With trembling hands he replaced the tarpaulin and harnessed himself to the cart, which he dragged to the far side of the courtyard and left in a tangle of elder and viburnum bushes while he ran to fetch a spade from his bivouac.

‘Lucky it rained last night so the ground’s soft …’

Removing the tarpaulin again he examined the corpse carefully. He decided he would take the hat but not the coat – too much blood. There was a chain round the woman’s neck with a silver locket on it. I’ll sell that to the jeweller on Rue de Pernelle together with this diamond ring, he thought, as he slipped it off the third finger of her left hand. The wedding ring proved more stubborn and he gave up, considering it improper to deprive a dead person of such a sacred ornament.

Having pocketed the jewellery, he spat on his hands, rubbed them together, picked up the spade and began digging, whistling a marching tune to give him courage. He tried to convince himself the dead woman was a soldier killed in battle and that he, the man’s general, was burying him on the battlefield. It took him a good hour to dig a deep enough hole, and when he stood up straight he was dripping with sweat despite the chill in the air. He pulled the dead woman by the feet. As she slid off the cart her coat and dress became hitched up, exposing her silk-stockinged legs. Père Moscou turned away in embarrassment. The body fell to the ground with a thud.
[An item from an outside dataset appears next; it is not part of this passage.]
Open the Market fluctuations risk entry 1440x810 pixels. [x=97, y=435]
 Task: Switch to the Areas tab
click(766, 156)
He rolled it into the pit with his umbrella, hurriedly shovelling back the loose earth. When he’d finished, he flattened the grave and scattered it with stones, bits of rubble and grass. He cast a critical eye over his work and found it wanting. The most important thing was missing. He went off, inventing another story to reassure himself.

‘I’m certain it was he, Emperor. Emmanuel Grouchy’s behind this. Remember Waterloo? If he’d stopped Blücher from joining forces with Wellington, victory would have been yours. I reported it to you. He found out, and has hated me ever since. This is his revenge.’
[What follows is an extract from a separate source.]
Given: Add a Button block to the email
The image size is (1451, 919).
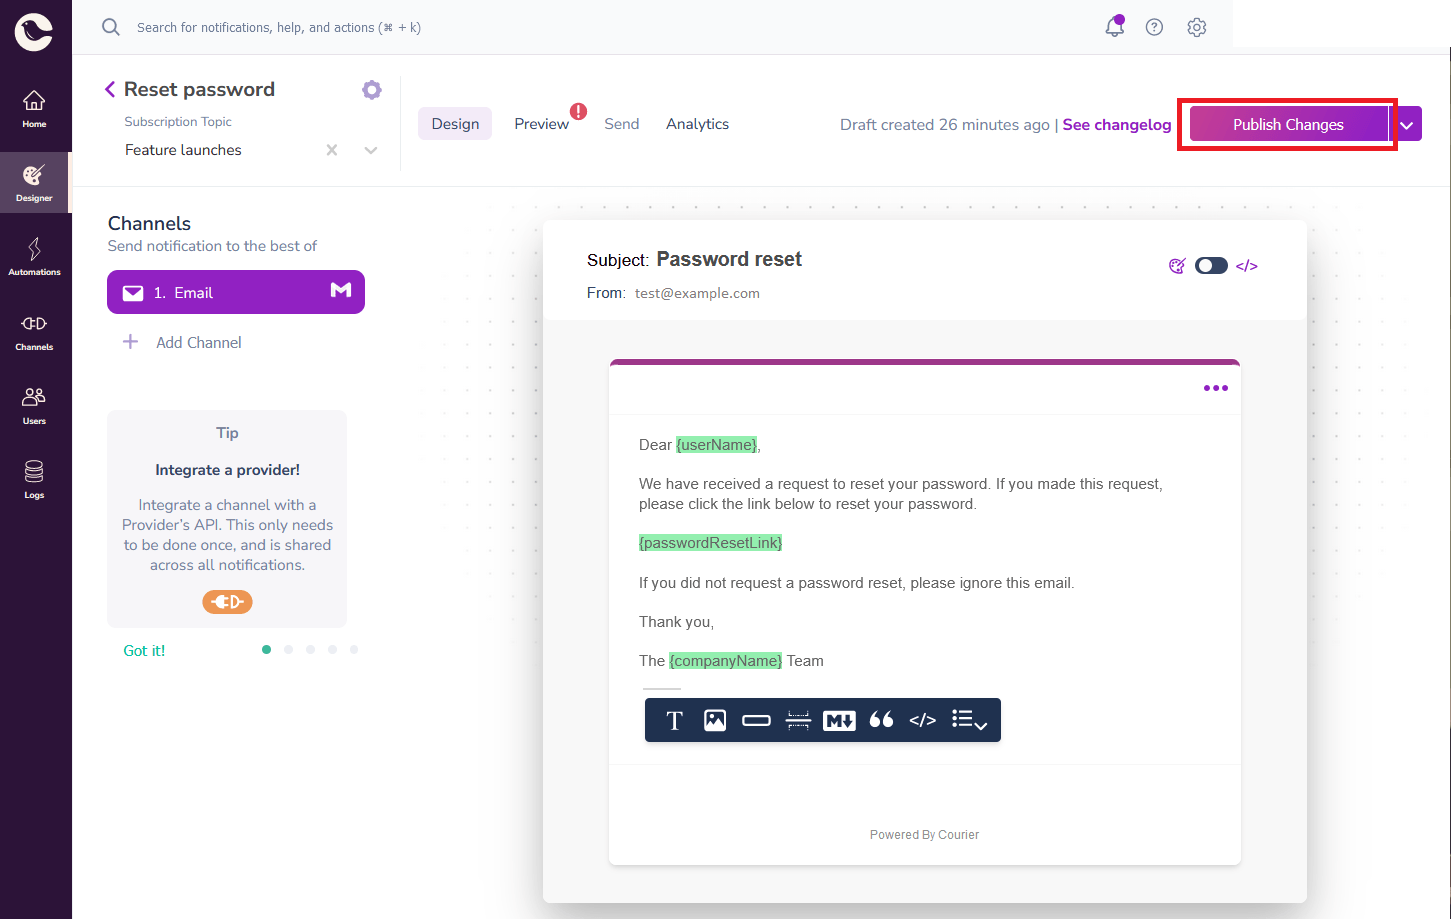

Père Moscou returned carrying two uprooted lilac bushes, which he very carefully replanted. After he’d finished, he thrust his fists in his pockets and stepped back to consider his work.

‘No one, not even Grouchy, would say a woman’s buried there, God rest her soul. I’m not done yet; I need a pick-me-up after that, a drop of hussar’s elixir.

The overgrown garden was so serene he might almost have imagined the strange ceremony. But the jewellery he was rolling between his fingers was real enough.